Results and Concluding Thoughts #

So how did this agent perform? We now have an agent that beats Pokémon with a few caveats. Currently, we’re still struggling to get a stable enough run to prove that the system can beat the game with all scripts disabled. We have seen winning runs with each script individually removed so we know it can be done, but there are a couple of bugs that sometimes occur that we need to iron out.

What did we learn? #

We learned that reward shaping is super important. We learned that our initial belief was right: JRPGs are special and we still believe they are a stepping stone towards more powerful AI.

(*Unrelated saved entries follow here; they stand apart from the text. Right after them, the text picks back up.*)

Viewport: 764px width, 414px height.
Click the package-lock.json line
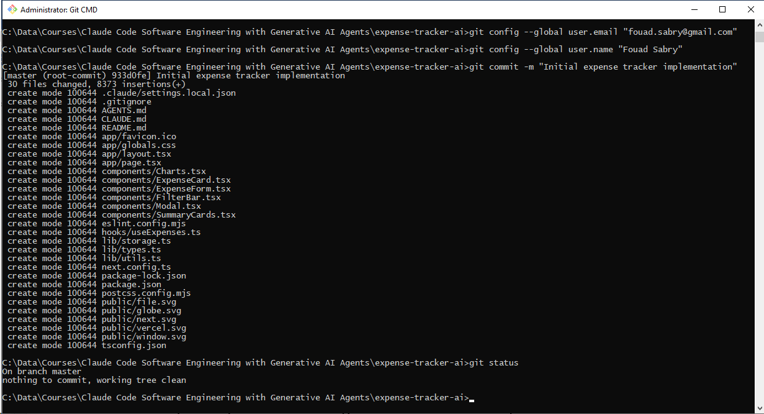[x=97, y=276]
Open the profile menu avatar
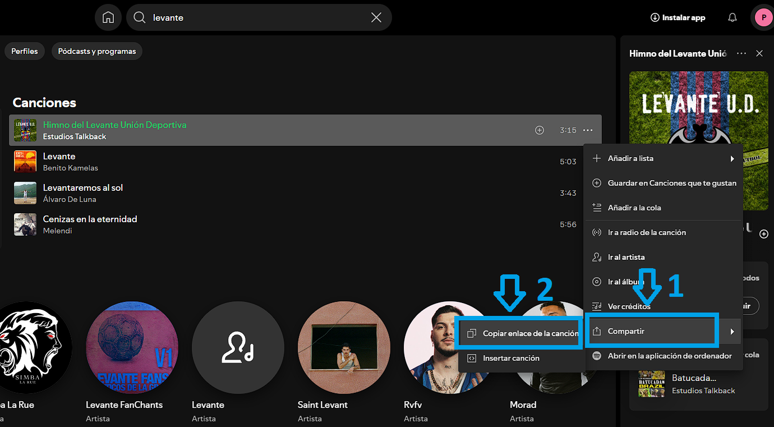The width and height of the screenshot is (774, 427). click(763, 17)
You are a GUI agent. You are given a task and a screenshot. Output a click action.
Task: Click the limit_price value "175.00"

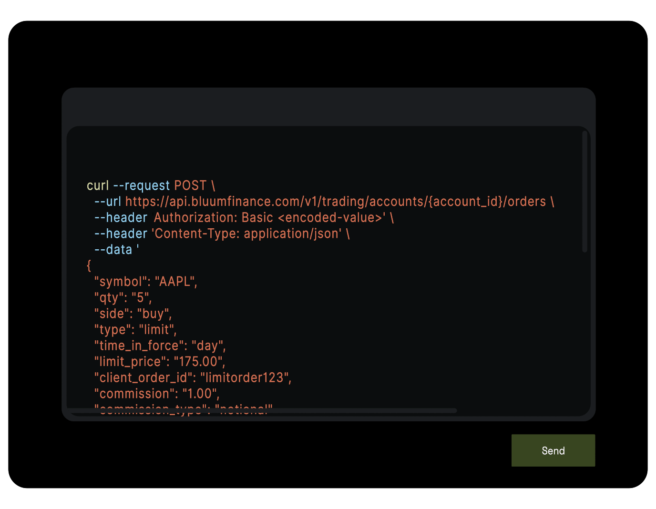pyautogui.click(x=198, y=362)
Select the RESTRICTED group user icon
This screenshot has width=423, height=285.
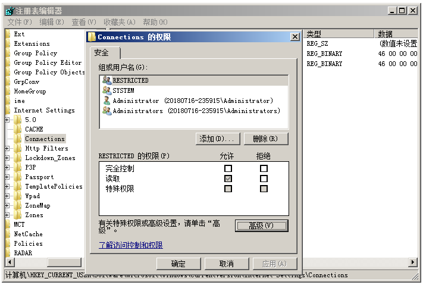click(106, 80)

However, there’s still a lot more to learn. There are still scripts to remove. What if we could have the agent learn to solve the STRENGTH (Sokoban) puzzles?

We’re also curious as to what is possible with LLMs. Recently, Claude showed interesting results playing Pokémon Red with an LLM. Although Claude isn’t using RL to play the game and the agent was most likely trained with Pokémon data (and therefore not a zero-shot approach), we’re curious when an LLM will replace our entire approach and how efficient that approach will be. Furthermore, we wish we could remove the swarming technique (for stability) and many of the in-game knowledge rewards we provided, but we don’t think we can without making compromises on training speed.

Map ID rewards are still our least favorite addition overall, but without the ability for the agent to understand in-game text, we don’t know how they can be removed.

Finally, optimizing for exploration really is super powerful, but hard to tune. We think there’s room in the world to focus on exploration techniques.